Less romantically, the only contact we really had during that time was a drunken comment here and there on each other's Snapchat selfies. Both of us were awkward, dealing with mental issues and smoothing out the loose ends of our identities, so even this basic communication was a baby step.
Finally, she asked me out and we went to dinner.
At first, I wholeheartedly expected it not to work out. I had just gone through a rough breakup and went on the date in hopes of getting my mind off it, fully aware that rebounds never amount to anything. Also, it had just been so much time since we both unwittingly started waiting for each other.
How could it work out now when it didn't then?
But that night, sitting across from her in a cozy little cafe, I was stunned with how much we had in common. We're both English majors, have had similar life experiences in the past, have all the same values and are both unbearably awkward.
As time went by I fell for her harder and harder.
She is just adorable, with such a beautiful soul and the way we are together is addictive. She never fails to refresh my spirit, make me laugh and make me feel secure. Sweeter than sugar but still with a little bit of a bite to her. Our love language is identical, and she's even more gorgeous now than how I remember her to be when we first met.
The whole notion of her acting as a rebound was gone by the second date. It's inevitable not to compare how absolutely fulfilled Melanie makes me compared to anyone, let alone one that made me miserable and ashamed to be myself.
She not only accepts me and my quirks but actually likes me for them.
This journey with her reaffirmed what I already knew, which is that things will happen organically, in their own time and without any regard to what you may do or want.
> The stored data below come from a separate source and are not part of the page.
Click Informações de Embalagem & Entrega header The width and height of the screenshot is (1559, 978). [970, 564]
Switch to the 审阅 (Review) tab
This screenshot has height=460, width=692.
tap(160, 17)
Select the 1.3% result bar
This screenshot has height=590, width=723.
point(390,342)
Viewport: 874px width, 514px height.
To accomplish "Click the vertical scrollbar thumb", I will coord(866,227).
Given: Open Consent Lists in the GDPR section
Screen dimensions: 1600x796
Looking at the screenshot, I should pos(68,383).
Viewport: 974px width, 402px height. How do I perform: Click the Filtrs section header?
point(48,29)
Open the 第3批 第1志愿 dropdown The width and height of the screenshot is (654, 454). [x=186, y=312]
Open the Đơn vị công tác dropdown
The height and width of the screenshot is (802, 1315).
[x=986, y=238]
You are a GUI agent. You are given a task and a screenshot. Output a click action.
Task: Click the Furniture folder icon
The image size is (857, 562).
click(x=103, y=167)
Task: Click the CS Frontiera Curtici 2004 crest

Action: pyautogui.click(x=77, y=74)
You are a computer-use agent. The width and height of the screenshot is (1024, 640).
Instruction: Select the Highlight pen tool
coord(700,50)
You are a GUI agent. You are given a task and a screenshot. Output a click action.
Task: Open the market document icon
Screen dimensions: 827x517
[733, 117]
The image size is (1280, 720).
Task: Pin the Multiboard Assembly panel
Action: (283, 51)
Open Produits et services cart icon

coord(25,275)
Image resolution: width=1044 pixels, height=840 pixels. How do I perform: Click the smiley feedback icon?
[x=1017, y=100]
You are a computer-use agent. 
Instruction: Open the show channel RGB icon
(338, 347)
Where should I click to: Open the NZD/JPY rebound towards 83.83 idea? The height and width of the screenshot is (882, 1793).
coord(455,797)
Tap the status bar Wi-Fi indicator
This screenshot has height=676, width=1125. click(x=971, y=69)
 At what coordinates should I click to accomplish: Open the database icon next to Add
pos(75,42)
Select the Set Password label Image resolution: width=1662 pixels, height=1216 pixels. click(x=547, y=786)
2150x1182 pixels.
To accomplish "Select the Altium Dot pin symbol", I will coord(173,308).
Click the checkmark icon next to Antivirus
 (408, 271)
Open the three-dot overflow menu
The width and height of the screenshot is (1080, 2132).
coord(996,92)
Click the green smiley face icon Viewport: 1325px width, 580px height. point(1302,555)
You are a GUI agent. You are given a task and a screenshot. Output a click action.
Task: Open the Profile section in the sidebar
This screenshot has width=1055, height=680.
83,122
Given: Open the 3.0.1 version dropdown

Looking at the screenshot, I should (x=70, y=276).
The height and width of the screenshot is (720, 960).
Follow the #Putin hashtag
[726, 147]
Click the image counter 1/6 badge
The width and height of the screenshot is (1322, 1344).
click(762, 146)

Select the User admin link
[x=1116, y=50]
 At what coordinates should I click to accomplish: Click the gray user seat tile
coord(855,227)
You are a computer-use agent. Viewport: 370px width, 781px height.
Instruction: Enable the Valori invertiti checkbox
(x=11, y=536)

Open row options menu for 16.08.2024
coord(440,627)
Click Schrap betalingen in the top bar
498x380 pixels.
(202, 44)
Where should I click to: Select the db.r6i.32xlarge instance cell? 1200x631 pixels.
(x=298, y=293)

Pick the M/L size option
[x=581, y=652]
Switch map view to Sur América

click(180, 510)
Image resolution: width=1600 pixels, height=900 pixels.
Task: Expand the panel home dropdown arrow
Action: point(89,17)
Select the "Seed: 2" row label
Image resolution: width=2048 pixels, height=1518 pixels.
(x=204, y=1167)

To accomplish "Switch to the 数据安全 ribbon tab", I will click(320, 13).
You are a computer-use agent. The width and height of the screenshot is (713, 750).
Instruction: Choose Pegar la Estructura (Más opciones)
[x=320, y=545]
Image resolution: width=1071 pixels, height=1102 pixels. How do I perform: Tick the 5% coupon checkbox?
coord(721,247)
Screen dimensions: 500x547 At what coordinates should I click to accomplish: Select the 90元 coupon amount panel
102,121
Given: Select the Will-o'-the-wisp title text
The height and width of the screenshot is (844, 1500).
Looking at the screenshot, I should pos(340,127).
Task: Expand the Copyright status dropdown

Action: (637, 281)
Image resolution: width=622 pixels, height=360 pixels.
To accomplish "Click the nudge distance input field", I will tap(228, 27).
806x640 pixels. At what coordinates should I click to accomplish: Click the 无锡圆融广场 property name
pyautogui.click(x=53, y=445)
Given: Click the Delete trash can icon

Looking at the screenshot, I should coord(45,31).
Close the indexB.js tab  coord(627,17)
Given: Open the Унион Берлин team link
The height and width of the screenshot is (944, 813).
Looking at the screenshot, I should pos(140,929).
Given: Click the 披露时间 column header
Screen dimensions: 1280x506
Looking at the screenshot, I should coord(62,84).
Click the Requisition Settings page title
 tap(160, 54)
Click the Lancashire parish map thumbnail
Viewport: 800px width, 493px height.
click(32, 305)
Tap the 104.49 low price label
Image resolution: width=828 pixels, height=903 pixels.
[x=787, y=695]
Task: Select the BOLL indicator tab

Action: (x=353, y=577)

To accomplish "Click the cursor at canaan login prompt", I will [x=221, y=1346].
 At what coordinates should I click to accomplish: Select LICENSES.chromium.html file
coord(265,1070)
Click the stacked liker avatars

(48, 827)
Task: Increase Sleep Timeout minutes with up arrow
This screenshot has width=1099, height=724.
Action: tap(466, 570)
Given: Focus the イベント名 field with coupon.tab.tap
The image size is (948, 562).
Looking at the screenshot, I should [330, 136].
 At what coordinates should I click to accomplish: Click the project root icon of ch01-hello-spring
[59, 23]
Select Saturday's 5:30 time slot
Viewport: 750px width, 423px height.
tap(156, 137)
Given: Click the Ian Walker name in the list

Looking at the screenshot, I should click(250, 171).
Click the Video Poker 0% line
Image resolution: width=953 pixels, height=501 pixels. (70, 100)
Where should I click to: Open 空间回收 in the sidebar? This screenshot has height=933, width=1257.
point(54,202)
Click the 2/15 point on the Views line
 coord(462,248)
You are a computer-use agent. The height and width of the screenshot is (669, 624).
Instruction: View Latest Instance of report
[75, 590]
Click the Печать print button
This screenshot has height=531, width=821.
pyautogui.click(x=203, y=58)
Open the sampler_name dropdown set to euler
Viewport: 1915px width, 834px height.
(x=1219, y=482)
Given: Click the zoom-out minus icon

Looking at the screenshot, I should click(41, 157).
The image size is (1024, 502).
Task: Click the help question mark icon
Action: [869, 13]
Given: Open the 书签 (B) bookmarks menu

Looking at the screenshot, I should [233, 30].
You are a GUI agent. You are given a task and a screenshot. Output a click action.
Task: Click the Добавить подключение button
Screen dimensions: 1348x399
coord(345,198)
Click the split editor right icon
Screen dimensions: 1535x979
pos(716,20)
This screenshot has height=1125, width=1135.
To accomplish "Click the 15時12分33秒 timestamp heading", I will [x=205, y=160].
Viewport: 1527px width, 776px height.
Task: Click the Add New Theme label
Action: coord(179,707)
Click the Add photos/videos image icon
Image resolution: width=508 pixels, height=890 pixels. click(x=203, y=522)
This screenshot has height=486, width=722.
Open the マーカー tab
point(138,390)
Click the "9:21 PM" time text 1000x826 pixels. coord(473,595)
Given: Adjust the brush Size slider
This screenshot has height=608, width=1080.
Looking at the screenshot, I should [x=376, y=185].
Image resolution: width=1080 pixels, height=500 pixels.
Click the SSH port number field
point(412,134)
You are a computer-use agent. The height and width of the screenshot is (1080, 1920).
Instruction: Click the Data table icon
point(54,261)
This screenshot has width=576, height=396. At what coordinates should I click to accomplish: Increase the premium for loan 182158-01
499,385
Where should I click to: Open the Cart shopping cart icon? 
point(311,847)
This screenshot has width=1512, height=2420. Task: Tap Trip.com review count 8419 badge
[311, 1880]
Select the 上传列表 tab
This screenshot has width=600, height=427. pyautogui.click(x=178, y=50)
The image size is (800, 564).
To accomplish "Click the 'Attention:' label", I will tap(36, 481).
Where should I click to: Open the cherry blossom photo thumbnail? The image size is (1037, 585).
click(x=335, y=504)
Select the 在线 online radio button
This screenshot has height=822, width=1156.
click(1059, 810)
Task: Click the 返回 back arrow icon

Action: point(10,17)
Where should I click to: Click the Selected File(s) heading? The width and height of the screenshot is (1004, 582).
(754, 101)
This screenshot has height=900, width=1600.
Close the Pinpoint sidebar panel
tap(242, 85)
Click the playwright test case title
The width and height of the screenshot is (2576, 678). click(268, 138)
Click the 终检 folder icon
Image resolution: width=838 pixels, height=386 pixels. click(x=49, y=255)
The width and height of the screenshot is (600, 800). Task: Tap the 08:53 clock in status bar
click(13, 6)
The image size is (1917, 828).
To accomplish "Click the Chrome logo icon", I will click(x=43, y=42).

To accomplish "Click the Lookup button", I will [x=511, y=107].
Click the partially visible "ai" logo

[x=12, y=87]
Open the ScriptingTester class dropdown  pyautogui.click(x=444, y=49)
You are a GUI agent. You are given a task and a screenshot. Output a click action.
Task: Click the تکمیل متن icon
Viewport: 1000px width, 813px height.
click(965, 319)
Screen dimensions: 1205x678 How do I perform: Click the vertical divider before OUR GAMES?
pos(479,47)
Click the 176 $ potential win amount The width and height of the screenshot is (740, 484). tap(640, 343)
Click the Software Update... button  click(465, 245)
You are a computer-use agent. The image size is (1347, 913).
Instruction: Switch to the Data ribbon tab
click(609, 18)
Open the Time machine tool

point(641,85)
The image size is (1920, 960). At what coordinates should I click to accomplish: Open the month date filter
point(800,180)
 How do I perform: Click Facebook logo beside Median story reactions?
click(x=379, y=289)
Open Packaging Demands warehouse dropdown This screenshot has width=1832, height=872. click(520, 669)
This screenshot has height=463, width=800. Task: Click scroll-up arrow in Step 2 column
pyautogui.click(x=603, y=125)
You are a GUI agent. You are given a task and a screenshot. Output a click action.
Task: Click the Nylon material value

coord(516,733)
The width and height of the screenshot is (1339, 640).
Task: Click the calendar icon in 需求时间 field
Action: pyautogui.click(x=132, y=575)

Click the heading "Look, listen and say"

At one point, I was as bad as most people who use Tinder. I would swipe endlessly, playing the get-to-know-you game with countless girls in hopes that one of them would stick and cure my loneliness. I was so dissatisfied with my life, I couldn't bear to be alone and hated the world for forcing me into solitude. I felt like I was being punished unfairly for something and felt entitled to a perfect person since I had put so much effort into healing and honing myself.
In the years while I waited for Mel, it came to the point where I was just so exhausted by being disappointed in dating that I gave up entirely. In fact, the ex before her was my first shot at dating someone in a very, very long time.
But that time, about a year and a half, was a gift. It was a long, cleansing breath for my emotions. Not always a walk in the park, but that time gave me the space to realign my expectations in dating with my values so I wouldn't have to settle anymore. All of a sudden, I was selfish with my time and feelings, knowing that dating isn't worth it if its half-assed or forced.
Melanie is the product of that, and she makes me deliriously happy.
This girl—and our romantic, affectionate, respectful, communicative, passionate, eye-opening relationship—was well worth the wait.